There are currently about 22 trillion dollars of gold above ground. This number includes all the gold ever mined in the world.
15-16 Trillion of that dollar amount is in the vaults of Global Central Banks. That's 2/3 of all available gold that is being hoarded by the governments of the world, and that ratio is growing rapidly.
If you go back about 25 years that value of all the gold in the world was closer to 2 trillion dollars and, of that, governments owned closer to 1/3, and many, such as the Bank of England, were selling gold into this abyss. Gold was deemed a "Barbarous Relic" or a "Pet Rock" and financialization, (which is not possible when conrstrained by gold-money) was being lionized as the savior of the global economy and an ineluctable future that would go on forever. "Deficits don't matter, Ronald Reagan proved that" said Vice President Dick Cheney. While Art Laffer "proved" by drawing a squiggle on a cocktail napkin that the more you cut rich people's taxes the more tax receipts you would get. In other words, the more debt you accumulate, the less debt you have. Seriously. Many politicians still argue that today.

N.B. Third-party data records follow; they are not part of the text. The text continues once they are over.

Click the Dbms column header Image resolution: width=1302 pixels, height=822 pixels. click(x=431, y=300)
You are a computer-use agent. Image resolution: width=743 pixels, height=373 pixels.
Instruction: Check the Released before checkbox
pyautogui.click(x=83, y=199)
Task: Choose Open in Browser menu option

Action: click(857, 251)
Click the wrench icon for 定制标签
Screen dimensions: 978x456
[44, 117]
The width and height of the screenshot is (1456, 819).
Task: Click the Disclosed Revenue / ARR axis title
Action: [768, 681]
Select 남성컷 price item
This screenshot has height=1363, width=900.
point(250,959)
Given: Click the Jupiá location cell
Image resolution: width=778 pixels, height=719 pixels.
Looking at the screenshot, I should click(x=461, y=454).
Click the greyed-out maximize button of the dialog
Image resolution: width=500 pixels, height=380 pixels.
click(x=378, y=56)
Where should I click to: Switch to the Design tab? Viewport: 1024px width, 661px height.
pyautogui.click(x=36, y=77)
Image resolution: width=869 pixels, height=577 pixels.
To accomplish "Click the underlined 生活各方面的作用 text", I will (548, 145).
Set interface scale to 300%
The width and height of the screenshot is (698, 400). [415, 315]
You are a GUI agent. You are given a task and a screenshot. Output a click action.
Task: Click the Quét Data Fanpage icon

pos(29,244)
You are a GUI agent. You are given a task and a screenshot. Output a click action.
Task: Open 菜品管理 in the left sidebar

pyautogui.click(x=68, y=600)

Today, the world is drowning in debt. In fact, 8 of every 10 financial transactions in the world involve some form of Debt Refinancing. (Stat courtesy of the brilliant Michael Howell.)
In the US, the current regime is running debt at a trillion dollars per quarter and they are financing that at the very short end of the yeild curve which is tantamount to Debt Monetization (Again, see Michael Howell for a explanation.)
In the face of this, Real Wealth is determined by Gold Ownership as it is the only asset used by World Governments as the ultimate settlement currency for commodity transactions. (The dollar is a transactional currency but the dollars are then converted to gold - as per Nassim Taleb)
So who owns all this gold?
China and Russia currently hold about 20 percent of the world's reserve gold (officially), and they own about 25 percent of the world's mining capacity. But most analysts put this number much higher because their gold mining sector is government run and most of that production goes straight into their Central Bank vaults.
But add in Ghana, Indonesia, Kazakstan, Uzbekistan and Indoneia (shithole countries as far as the US is concerned) which are all under China's sphere of influence, and you reach about 40 percent of the world's gold mining capacity.
The US has about 5 percent of the world's gold mining capacity. Our one-time ally, but current enemy, Canada, has another 6 percent.
So that doesn't leave as much gold for the US consumer. Not that the US consumer cares.
Right now.
Right now the US consumer is obssessed with the 500 trillion dollars of financialized instruments Stock, Debt, Private Equity that comprises most of the US portfolio. Some analysts argue that the curent inflow into gold ETF's show a renewed intereste by the US consumer, but that inflow is very much the result of Sovereign Wealth funds moving into gold (See the recent Saudi purchaes) and not the US consumer.
Our major competitors, China/Russia and their sphere of influence, are actively encouraging their consumer base to stock up on gold. Just as the Central banks of those countries are stocking up on gold.
That's wher we stand.
If you're one of the very few US consumers who see the value of gold or hard assets in general, you can look forward to some of that 500 trillion flowing into a space with current 7 trillion dollar capacity (gold) or 15 trillion dollar capacity (precious metals and collectibles) over the next decade or two.